D. – Questo Trattato favorirebbe non solo i produttori americani, ma anche una parte di quelli italiani o europei…

R. – Noi li chiamiamo, in modo un po’ colloquiale, i “furbetti del ‘Made in Italy’”: ossia quelli che continuano a fare prodotti che spacciano per italiani, ma che in realtà sono fatti di materie prime che parlano tutte le lingue del mondo perché costano di meno; ecco, questi ci guadagnerebbero perché avrebbero più materia prima a buon mercato da trasformare. E, se passassero anche le richieste americane in caso di etichettatura, potrebbero addirittura cominciare a scriverlo meno - già lo scrivono poco - potremmo continuare quindi, come è già successo in questi anni, a pagare tanto, il giusto secondo noi, alcuni prodotti pensando che siano completamente prodotti in Italia, e invece ci troveremmo spesso a comprare dei prodotti che contengono sempre meno Italia. Il settore agroalimentare è uno dei pochi che ancora cresce, e soprattutto ha quell’agricoltura di base che non solo vende prodotti, ma, per esempio, conserva bene il nostro territorio e quando lo coltiva bene.

D. – Ci sarebbe un rischio di abbassare gli standard sulla sicurezza alimentare, e quindi un danno per la salute dei consumatori?

R. – Gli Stati Uniti ci stanno chiedendo di rinunciare, soprattutto nel settore degli allevamenti, ma anche in quello degli Ogm, e nei vari settori dei pesticidi e degli insetticidi, a tutte quelle regole restrittive che noi abbiamo introdotto fino ad oggi per proteggere la salute dei consumatori.
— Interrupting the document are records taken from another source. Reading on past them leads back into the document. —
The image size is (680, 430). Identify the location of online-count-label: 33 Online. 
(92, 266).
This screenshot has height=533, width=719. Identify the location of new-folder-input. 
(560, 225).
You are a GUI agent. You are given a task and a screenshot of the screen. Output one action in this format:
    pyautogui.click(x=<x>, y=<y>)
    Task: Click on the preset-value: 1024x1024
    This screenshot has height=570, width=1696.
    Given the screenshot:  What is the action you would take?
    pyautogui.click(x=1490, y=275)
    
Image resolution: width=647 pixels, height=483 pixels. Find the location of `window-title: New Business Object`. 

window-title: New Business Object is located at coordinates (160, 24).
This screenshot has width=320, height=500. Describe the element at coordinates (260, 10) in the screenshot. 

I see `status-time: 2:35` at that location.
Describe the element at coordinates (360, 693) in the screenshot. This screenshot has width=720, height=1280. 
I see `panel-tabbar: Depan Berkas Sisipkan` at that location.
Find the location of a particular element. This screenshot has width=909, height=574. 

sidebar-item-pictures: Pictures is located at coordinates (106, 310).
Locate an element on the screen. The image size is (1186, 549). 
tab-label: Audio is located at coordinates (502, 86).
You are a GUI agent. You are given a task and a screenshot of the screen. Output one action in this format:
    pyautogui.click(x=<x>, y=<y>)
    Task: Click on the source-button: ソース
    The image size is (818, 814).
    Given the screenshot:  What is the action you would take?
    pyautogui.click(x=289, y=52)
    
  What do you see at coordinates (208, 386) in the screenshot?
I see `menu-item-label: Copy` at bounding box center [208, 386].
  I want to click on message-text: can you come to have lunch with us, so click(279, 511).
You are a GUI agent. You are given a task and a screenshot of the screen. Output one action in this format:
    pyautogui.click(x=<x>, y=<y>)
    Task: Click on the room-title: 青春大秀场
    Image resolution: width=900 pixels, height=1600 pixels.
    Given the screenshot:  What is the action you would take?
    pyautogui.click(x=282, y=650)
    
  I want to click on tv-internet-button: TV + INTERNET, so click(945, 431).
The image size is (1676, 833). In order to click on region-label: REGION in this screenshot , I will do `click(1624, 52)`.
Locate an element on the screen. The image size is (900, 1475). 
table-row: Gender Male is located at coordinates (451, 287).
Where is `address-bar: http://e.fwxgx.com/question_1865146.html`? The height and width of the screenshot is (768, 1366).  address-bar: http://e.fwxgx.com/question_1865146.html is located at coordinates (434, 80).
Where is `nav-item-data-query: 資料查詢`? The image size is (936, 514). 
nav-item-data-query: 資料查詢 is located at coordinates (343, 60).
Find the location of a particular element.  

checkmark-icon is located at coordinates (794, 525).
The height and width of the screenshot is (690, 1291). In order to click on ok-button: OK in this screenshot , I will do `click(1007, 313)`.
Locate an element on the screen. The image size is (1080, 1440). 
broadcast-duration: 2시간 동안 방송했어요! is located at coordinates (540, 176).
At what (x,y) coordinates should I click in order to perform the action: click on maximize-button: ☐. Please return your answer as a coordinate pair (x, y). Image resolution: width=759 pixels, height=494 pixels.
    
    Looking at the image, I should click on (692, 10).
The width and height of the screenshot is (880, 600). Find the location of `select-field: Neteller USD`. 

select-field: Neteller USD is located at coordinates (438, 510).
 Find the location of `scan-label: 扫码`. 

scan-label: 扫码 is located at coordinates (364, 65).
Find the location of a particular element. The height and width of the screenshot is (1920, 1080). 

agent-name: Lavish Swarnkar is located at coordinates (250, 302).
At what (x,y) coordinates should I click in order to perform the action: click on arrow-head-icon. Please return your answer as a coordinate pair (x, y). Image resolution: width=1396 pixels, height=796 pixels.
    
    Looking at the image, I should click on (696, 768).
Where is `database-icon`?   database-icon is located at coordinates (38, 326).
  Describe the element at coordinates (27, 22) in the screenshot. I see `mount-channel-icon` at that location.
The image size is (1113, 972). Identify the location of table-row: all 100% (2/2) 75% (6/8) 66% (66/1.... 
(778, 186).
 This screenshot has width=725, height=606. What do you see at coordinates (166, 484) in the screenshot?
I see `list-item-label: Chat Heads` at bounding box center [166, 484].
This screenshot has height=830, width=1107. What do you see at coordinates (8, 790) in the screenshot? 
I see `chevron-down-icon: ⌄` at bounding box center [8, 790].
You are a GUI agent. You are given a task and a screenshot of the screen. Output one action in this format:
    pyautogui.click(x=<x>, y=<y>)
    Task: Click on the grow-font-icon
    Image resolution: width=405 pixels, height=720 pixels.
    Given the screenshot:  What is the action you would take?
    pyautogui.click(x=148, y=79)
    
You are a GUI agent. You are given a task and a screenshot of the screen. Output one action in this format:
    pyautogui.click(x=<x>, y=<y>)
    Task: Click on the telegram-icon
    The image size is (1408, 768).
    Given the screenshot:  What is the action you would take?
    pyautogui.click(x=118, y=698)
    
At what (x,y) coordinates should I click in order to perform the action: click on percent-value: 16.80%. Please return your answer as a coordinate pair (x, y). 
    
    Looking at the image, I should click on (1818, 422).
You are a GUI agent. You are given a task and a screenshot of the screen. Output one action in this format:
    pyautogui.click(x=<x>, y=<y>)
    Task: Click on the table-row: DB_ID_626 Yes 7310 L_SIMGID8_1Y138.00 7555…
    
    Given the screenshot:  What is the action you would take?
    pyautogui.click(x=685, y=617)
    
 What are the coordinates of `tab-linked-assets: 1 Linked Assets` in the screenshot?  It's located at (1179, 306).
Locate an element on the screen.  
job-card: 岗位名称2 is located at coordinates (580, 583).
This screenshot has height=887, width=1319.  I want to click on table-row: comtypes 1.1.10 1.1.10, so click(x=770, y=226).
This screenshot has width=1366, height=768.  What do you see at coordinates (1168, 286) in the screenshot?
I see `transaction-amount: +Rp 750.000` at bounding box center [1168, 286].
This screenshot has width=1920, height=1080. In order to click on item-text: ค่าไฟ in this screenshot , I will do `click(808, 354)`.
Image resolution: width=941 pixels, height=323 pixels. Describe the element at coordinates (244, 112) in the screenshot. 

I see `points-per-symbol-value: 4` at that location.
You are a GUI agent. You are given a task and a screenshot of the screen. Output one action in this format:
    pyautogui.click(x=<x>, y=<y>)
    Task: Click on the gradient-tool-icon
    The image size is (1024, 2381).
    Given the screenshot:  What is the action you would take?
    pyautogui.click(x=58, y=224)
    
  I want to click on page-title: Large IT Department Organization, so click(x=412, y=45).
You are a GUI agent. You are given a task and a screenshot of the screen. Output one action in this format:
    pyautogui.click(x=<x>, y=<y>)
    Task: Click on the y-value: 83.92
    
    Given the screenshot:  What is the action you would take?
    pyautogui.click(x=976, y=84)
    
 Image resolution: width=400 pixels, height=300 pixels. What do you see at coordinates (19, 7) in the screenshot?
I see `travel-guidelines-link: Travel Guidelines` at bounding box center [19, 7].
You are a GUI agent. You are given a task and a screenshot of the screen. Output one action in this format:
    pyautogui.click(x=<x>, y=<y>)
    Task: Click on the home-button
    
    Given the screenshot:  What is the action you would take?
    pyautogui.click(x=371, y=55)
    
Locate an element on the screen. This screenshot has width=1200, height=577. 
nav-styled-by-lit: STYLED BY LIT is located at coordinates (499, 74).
Dicono che non servono e che non c’è abbastanza scienza per dimostrare che sono valide e che servono. Per questo motivo, l’Europa per esempio ha rallentato l’esame di 31 pesticidi che doveva affrontare già da un anno. Infatti, prima che il Ttip venga approvato, si potrebbe decidere una regola più restrittiva con il rischio poi di essere colpiti da una causa commerciale per questo motivo.

D. – Si parla anche della possibilità di introdurre in Europa l’uso della ractopamina: un ormone della crescita somministrato in larga parte ai suini e ai bovini americani, ma vietato dalle regole comunitarie…

R. – Sì, la ractopamina è una specie di polvere magica, che consente ai maiali di lievitare in assenza di cibo. Peraltro si è visto e ci anche sono studi europei e dell’Oms che la connettono all’infertilità maschile e al danneggiamento dei feti, e quindi anche a disabilità per i neonati. Per questo l’Europa ne discute da tanto tempo, e tiene l’ormone al bando: noi in Europa, nel Trattato di Maastricht, abbiamo inserito il principio di “precauzione”: quindi, se c’è un ragionevole dubbio che un composto, un elemento o un prodotto facciano male, ne possiamo prevedere il ritiro dal mercato. E ci piacerebbe mantenere questa legislazione protettiva della nostra salute.